San Benedetto, lady Massi (moglie del patron della Samb) preferisce non sbilanciarsi. «Io sindaca? Prima la salute di Vittorio»
SAN BENEDETTO «Per ora devo occuparmi della salute di mio marito poi penserò a un eventuale impegno in politica». Non si è lasciata andare Maria Elisa D’Andrea in merito a una sua eventuale candidatura a sindaco, ma non ha nemmeno smentito, visto che il suo nome si sente da tempo insieme a quelli provenienti dai partiti e dalle coalizioni politiche.
Le candidature
Ci si chiede però con quale coalizione si presenterà la notaia. Per molto tempo Lady Massi è stata vicina al centrodestra ma negli ultimi tempi i rapporti si sarebbero raffreddati, non manca chi la dà in quota centrosinistra, molto probabilmente in una compagine tutta civica, replicando l’esperienza di Spazzafumo.
Dalla sua parte ci sarebbe gran parte del mondo imprenditoriale e ovviamente quello della tifoseria rossoblù. Ma, quello di D’Andrea, non sarebbe l’unico volto femminile in pole per la candidatura a sindaco.
Nelle ultime ore si starebbe lavorando anche sulla candidatura dell’avvocata Annalisa Marchegiani, eletta nel precedente mandato tra le fila dei Verdi, da cui poi è uscita per approdare nel Gruppo misto e proprio alcuni dei suoi compagni di banco arriverebbe il sostegno a una proposta come candidato sindaco.
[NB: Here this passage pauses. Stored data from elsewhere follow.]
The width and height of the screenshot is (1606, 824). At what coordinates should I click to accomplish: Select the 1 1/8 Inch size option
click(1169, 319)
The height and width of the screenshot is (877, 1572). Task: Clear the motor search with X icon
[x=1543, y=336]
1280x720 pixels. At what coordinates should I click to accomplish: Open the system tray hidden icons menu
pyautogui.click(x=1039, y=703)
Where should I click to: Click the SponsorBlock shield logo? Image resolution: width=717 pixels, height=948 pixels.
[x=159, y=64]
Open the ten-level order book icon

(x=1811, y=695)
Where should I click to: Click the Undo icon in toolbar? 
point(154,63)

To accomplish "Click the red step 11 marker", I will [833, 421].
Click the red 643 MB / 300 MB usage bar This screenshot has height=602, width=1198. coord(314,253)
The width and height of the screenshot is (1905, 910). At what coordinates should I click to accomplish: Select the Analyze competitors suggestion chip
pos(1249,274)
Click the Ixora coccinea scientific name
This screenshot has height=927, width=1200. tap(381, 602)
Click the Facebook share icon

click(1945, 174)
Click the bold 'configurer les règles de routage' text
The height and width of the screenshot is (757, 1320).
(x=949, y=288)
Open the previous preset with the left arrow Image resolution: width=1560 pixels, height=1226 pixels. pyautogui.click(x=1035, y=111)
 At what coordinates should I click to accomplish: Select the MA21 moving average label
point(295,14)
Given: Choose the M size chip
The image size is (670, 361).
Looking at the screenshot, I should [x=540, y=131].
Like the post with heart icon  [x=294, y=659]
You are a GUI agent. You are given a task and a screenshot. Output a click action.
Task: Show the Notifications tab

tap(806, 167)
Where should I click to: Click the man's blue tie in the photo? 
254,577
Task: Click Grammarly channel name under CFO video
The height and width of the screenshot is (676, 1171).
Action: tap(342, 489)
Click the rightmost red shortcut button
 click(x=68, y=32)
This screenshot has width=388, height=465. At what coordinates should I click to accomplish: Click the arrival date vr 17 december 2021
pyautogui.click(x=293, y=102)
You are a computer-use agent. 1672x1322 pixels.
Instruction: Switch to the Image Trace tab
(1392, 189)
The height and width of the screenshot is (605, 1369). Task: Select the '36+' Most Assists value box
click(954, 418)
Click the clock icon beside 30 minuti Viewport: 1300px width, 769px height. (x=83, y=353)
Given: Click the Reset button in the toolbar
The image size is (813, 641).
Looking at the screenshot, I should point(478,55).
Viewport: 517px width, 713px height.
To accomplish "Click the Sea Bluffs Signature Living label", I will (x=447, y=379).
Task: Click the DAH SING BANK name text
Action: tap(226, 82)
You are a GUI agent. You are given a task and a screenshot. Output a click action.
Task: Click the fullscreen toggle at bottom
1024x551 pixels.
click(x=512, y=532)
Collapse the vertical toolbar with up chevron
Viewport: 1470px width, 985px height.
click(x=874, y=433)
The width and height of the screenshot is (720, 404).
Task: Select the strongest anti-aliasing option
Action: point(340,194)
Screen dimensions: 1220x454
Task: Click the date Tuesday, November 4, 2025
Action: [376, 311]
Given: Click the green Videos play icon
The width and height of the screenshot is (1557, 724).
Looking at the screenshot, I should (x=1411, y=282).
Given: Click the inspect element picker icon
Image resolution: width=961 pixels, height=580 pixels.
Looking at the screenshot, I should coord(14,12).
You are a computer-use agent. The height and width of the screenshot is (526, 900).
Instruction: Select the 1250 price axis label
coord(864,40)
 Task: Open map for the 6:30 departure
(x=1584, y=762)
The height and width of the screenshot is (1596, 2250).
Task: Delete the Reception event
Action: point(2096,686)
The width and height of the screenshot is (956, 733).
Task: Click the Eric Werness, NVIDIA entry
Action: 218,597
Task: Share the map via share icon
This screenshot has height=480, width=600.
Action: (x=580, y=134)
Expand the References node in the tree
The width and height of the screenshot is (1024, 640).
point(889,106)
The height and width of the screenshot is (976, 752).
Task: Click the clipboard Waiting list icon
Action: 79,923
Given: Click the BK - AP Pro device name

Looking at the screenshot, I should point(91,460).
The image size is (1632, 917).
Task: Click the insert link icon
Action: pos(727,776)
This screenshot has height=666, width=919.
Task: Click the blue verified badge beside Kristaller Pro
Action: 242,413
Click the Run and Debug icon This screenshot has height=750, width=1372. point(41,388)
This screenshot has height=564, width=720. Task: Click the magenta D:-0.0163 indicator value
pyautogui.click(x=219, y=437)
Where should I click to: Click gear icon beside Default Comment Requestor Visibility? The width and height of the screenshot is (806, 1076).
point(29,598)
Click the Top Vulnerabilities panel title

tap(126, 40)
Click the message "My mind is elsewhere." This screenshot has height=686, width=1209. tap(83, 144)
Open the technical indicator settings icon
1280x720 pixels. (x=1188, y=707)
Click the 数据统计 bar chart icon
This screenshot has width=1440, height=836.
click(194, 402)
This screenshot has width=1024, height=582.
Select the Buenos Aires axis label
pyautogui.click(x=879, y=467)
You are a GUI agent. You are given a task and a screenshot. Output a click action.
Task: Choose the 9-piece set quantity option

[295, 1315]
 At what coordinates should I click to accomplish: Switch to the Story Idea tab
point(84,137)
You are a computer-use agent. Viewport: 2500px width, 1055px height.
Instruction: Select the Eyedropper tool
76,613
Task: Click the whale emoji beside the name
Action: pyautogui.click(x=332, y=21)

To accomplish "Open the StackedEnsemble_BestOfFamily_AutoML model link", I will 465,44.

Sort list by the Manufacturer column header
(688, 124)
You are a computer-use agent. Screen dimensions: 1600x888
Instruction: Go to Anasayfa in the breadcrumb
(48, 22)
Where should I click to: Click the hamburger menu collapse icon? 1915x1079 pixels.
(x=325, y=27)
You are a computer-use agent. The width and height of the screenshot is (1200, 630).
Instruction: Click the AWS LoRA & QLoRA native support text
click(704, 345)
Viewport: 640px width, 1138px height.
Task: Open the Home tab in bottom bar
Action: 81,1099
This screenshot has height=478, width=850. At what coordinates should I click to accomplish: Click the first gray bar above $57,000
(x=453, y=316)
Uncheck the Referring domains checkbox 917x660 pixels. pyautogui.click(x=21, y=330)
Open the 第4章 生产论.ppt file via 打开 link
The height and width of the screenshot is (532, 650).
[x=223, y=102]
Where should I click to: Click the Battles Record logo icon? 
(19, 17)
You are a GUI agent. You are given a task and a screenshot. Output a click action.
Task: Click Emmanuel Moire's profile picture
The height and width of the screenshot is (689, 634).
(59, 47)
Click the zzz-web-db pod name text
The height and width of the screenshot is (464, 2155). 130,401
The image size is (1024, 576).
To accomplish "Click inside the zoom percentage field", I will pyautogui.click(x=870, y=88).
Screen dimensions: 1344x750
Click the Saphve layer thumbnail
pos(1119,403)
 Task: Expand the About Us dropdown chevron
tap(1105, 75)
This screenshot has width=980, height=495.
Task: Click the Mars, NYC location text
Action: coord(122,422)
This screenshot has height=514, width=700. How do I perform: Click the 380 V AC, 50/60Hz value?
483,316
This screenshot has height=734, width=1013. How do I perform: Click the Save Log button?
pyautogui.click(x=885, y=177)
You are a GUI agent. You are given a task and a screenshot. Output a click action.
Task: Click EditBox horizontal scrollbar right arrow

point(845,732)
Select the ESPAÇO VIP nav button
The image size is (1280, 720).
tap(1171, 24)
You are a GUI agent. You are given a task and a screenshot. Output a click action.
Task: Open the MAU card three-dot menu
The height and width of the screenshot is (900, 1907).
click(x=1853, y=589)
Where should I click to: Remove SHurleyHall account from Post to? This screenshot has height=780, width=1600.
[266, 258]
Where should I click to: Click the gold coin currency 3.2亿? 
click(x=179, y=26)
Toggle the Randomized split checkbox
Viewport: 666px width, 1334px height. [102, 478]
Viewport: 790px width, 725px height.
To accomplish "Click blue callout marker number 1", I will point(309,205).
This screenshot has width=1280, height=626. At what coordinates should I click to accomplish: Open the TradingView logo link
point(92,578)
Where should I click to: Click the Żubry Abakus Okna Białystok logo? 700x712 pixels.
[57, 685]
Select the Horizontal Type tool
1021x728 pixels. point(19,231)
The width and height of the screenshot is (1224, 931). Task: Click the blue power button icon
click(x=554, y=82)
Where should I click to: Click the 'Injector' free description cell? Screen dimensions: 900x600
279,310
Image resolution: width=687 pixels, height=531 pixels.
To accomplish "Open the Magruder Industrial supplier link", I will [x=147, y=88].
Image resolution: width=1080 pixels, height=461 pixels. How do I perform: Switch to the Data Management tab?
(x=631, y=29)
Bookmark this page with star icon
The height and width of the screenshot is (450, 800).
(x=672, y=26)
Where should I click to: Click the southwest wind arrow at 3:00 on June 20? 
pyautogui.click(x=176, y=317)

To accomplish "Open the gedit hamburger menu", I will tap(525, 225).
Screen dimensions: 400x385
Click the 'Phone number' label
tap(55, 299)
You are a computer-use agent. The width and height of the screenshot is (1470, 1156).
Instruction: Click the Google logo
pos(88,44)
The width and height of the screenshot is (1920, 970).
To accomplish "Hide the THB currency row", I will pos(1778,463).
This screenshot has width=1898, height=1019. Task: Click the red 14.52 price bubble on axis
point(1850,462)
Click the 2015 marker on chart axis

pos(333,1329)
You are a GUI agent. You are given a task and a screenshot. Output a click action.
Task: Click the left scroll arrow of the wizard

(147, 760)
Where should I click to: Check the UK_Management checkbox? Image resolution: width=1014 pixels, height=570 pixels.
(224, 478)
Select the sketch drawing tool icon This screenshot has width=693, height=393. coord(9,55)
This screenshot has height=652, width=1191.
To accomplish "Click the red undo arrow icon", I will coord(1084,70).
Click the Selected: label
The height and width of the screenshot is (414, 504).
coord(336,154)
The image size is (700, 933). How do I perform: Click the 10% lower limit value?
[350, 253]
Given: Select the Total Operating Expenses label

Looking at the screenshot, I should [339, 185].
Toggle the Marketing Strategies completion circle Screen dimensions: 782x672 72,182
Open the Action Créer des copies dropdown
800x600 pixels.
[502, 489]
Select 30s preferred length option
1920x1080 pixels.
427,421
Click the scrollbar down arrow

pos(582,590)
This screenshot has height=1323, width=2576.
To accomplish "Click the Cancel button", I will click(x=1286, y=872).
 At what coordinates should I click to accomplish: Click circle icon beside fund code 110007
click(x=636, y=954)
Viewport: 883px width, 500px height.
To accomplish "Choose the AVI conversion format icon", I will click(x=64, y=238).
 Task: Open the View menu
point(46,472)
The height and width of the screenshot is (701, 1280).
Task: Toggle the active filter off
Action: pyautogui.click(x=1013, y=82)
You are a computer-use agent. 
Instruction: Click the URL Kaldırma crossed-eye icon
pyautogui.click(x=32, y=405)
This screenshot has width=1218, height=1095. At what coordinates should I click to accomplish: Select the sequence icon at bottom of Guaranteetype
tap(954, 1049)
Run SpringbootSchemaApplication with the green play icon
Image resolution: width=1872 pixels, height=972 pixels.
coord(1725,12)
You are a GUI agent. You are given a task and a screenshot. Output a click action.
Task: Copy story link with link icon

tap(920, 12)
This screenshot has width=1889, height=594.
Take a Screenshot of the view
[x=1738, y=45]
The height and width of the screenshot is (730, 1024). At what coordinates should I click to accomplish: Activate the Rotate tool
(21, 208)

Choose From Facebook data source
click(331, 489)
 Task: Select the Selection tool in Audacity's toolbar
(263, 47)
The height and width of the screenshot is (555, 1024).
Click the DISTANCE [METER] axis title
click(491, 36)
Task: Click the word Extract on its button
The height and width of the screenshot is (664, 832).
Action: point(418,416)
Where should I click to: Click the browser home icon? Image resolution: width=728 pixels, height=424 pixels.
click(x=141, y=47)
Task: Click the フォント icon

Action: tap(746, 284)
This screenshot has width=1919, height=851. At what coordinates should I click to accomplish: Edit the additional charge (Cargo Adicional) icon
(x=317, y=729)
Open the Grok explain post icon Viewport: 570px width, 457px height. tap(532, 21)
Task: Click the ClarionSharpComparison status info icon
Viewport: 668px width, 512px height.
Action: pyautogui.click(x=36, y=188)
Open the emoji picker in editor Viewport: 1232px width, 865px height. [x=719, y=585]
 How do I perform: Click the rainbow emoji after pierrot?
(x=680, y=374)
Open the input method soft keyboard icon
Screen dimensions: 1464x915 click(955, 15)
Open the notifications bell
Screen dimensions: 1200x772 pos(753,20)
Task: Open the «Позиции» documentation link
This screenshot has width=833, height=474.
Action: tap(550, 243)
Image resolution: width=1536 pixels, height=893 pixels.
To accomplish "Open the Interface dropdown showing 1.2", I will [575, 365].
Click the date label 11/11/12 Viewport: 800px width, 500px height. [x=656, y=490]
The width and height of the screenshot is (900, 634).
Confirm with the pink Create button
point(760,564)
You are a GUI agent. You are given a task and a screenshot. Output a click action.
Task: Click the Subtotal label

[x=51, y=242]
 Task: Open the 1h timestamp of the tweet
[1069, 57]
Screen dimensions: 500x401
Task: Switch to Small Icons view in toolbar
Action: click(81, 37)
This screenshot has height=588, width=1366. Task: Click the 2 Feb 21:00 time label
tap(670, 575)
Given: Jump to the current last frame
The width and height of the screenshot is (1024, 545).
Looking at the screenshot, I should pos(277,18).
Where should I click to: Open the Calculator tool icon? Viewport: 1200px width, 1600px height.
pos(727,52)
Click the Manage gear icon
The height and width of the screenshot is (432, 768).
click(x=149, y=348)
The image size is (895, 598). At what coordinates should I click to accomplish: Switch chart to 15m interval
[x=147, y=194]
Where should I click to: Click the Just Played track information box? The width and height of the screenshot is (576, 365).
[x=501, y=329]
Intanto nel centrosinistra venerdì scorso è andato in scena l’ennesimo incontro per stilare il manifesto programmatico da presentare ai cittadini in un appuntamento pubblico atteso domenica all’Hotel Progresso. Entro metà gennaio è atteso il nome del candidato sindaco, per ora si conosce il perimetro del campo largo entro cui verrà indicato e dovrà rispondere alle caratteristiche di essere un politico e di muoversi con l’appoggio dei partiti.
Sul tavolo i nomi del Verde Paolo Canducci, nel Pd di Marco Giobbi, nel Movimento Cinquestelle potrebbe farsi strada il nome del deputato Giorgio Fede mentre se la coalizione si allargherà verso i moderati potrebbe aprirsi la strada all’ex presidente del consiglio Eldo Fanini. Senza dimenticare il movimento civico con radici a sinistra che da mesi sta lavorando per le comunali e vede tra gli altri: Daniele Primavera, Luciana Barlocci e Lina Lazzari.
Il centrodestra
In casa centrodestra diversi sono gli aspiranti: dall’ex sindaco Pasqualino Piunti al meloniano Gianni Balloni passando per Sandro Donati senza dimenticare Andrea Traini e Giuseppe Formentini. Si guarda anche all’ex primo cittadino Antonio Spazzafumo che sarà della partita.